Google has announced its new A3 cloud supercomputer, which is now available in private preview.
The new powerhouse can be used to train Machine Learning (ML) models, continuing the tech giant’s recent push to offer cloud infrastructure for AI purposes, such as the new G2 (opens in new tab), the first cloud Virtual Machine (VM) to use the new NVIDIA L4 Tensor Core GPU.
In a blog post (opens in new tab), the company noted, “Google Compute Engine A3 supercomputers are purpose-built to train and serve the most demanding AI models that power today’s generative AI and large language model innovation.”
A2 vs. A3
The A3 uses the Nvidia H100 GPU, which is the successor to the popular A100, which was used to power the previous A2. It is also used to power ChatGPT, the AI writer that kickstarted the generative AI race when it launched in November last year.

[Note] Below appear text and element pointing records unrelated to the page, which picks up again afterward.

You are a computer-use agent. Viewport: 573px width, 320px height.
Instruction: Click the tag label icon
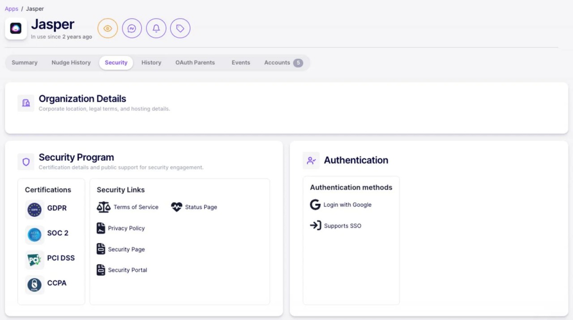point(180,29)
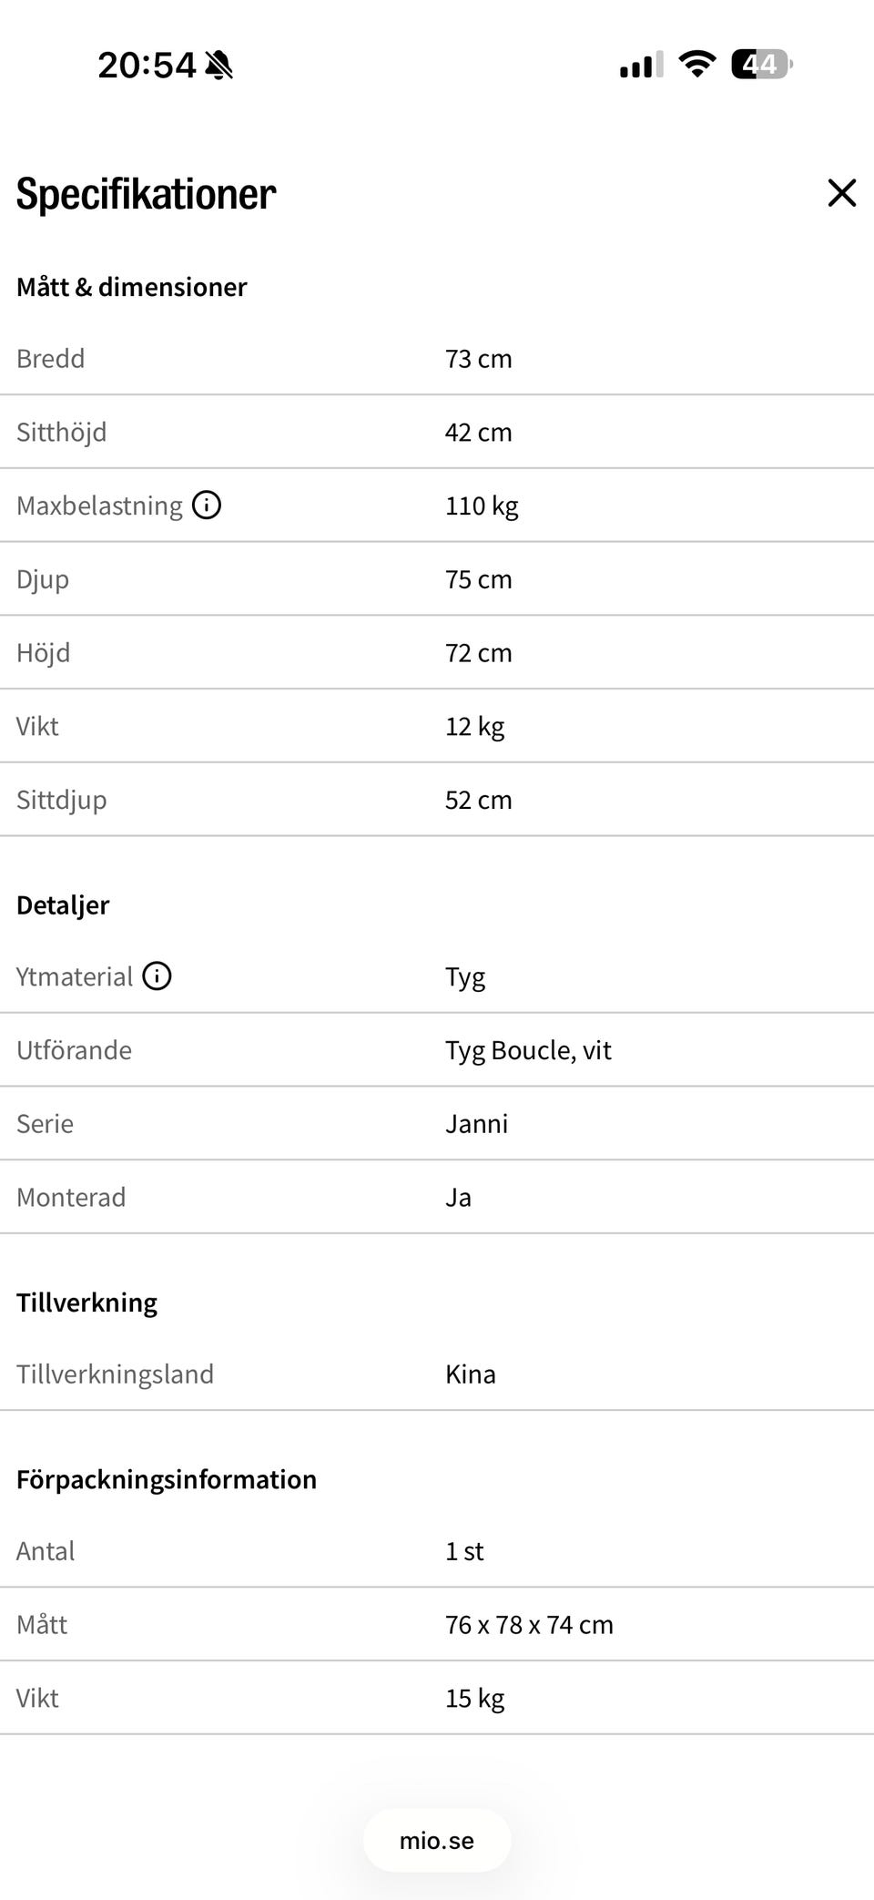The width and height of the screenshot is (874, 1900).
Task: Select the Bredd 73 cm row
Action: click(437, 359)
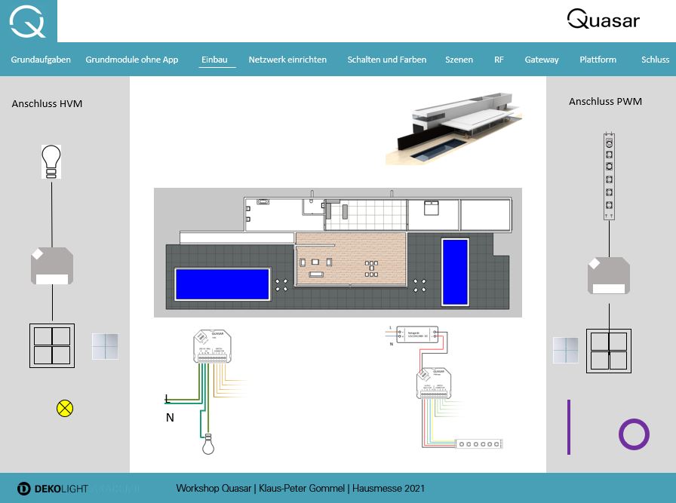The height and width of the screenshot is (503, 676).
Task: Click the yellow crossed lamp indicator
Action: click(x=65, y=409)
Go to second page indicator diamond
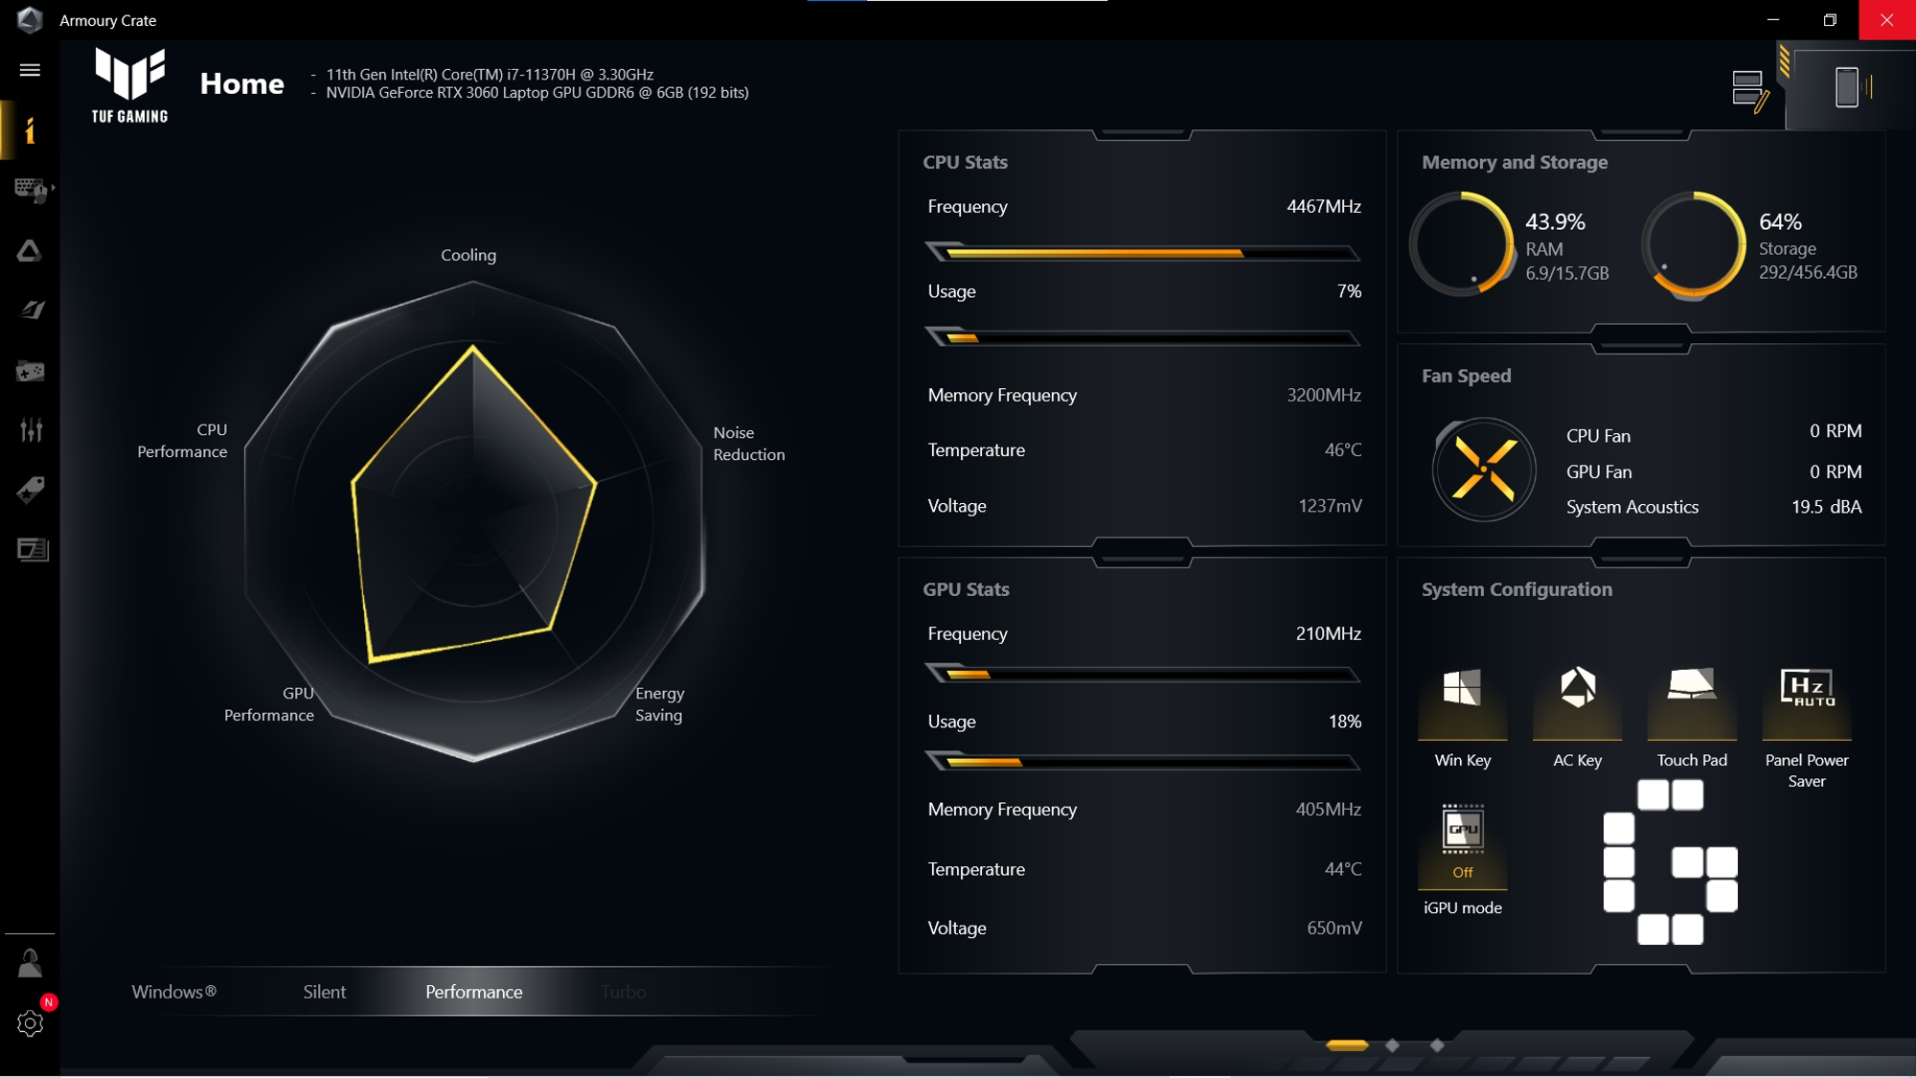This screenshot has height=1078, width=1916. point(1392,1045)
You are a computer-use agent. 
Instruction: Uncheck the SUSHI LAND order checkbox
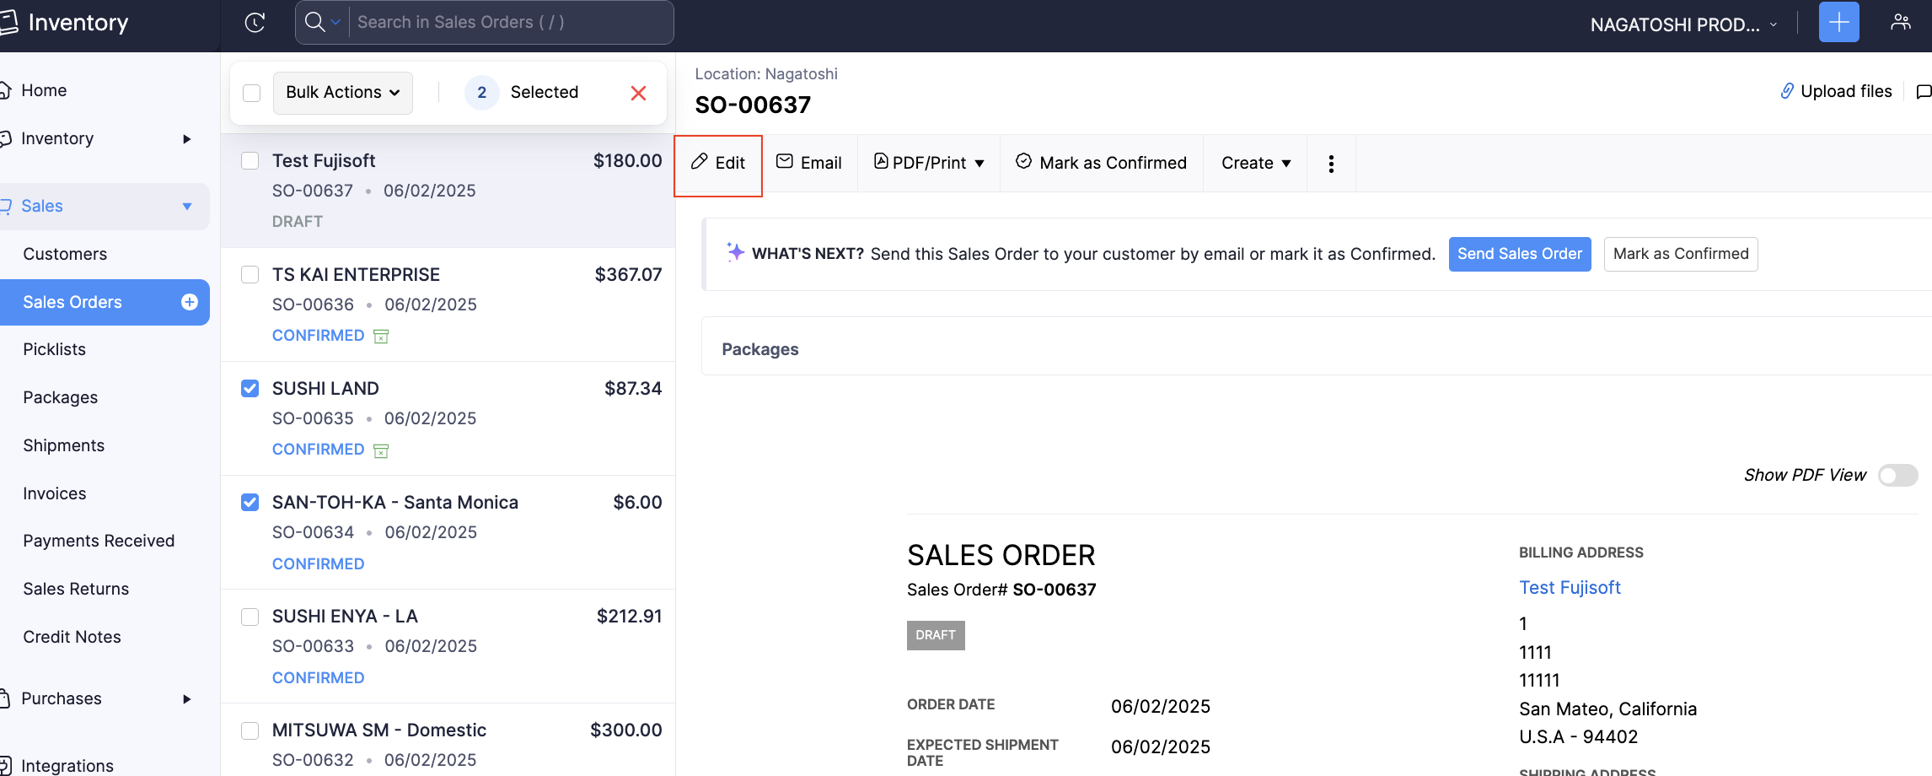[x=250, y=389]
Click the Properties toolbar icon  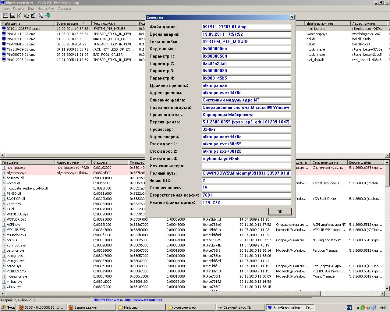(34, 16)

The A3 is also the first VM where the GPUs will use Google’s custom-designed 200 Gbps VPUs, which allows for ten times the network bandwidth of the previous A2 VMs.
The A3 will also make use of Google’s Jupiter data center, which can scale to tens of thousands of interconnected GPUs and “allows for full-bandwidth reconfigurable optical links that can adjust the topology on demand.”
Google also claims that the “workload bandwidth… is indistinguishable from more expensive off-the-shelf non-blocking network fabrics, resulting in a lower TCO.” The A3 also “provides up to 26 exaFlops of AI performance, which considerably improves the time and costs for training large ML models. “
When it comes to inference workloads, which is the real work that generative AI performs, Google again makes another bold claim that the A3 achieves a 30x inference performance boost over the A2.
In addition to the eight H100s with 3.6 TB/s bisectional bandwidth between them, the other standout specs of the A3 include the next-generation 4th Gen Intel Xeon Scalable processors, and 2TB of host memory via 4800 MHz DDR5 DIMMs.
“Google Cloud’s A3 VMs, powered by next-generation NVIDIA H100 GPUs, will accelerate training and serving of generative AI applications,” said Ian Buck, vice president of hyperscale and high performance computing at NVIDIA.
In a complimentary announcement at Google I/O 2023 (opens in new tab), the company also said that generative AI support in Vertex AI will be available to more customers now, which allows for the building of ML models on fully-managed infrastructure that forgoes the need for maintenance.
Customers can also deploy the A3 on the Google Kubernetes Engine (GKE) and Compute Engine, which means they can get support on autoscaling and workload orchestration, as well as being entitled to automatic upgrades.
It seems that Google is taking the B2B approach when it comes to AI, rather than unleashing an AI for anyone to play around with, perhaps having been burnt by the inauspicious launch of its ChatGPT rival, Google Bard. However, it also announced PaLM 2 at Google I/O, which is its successor, and supposedly more powerful than other LLMs, so we’ll have to watch this space.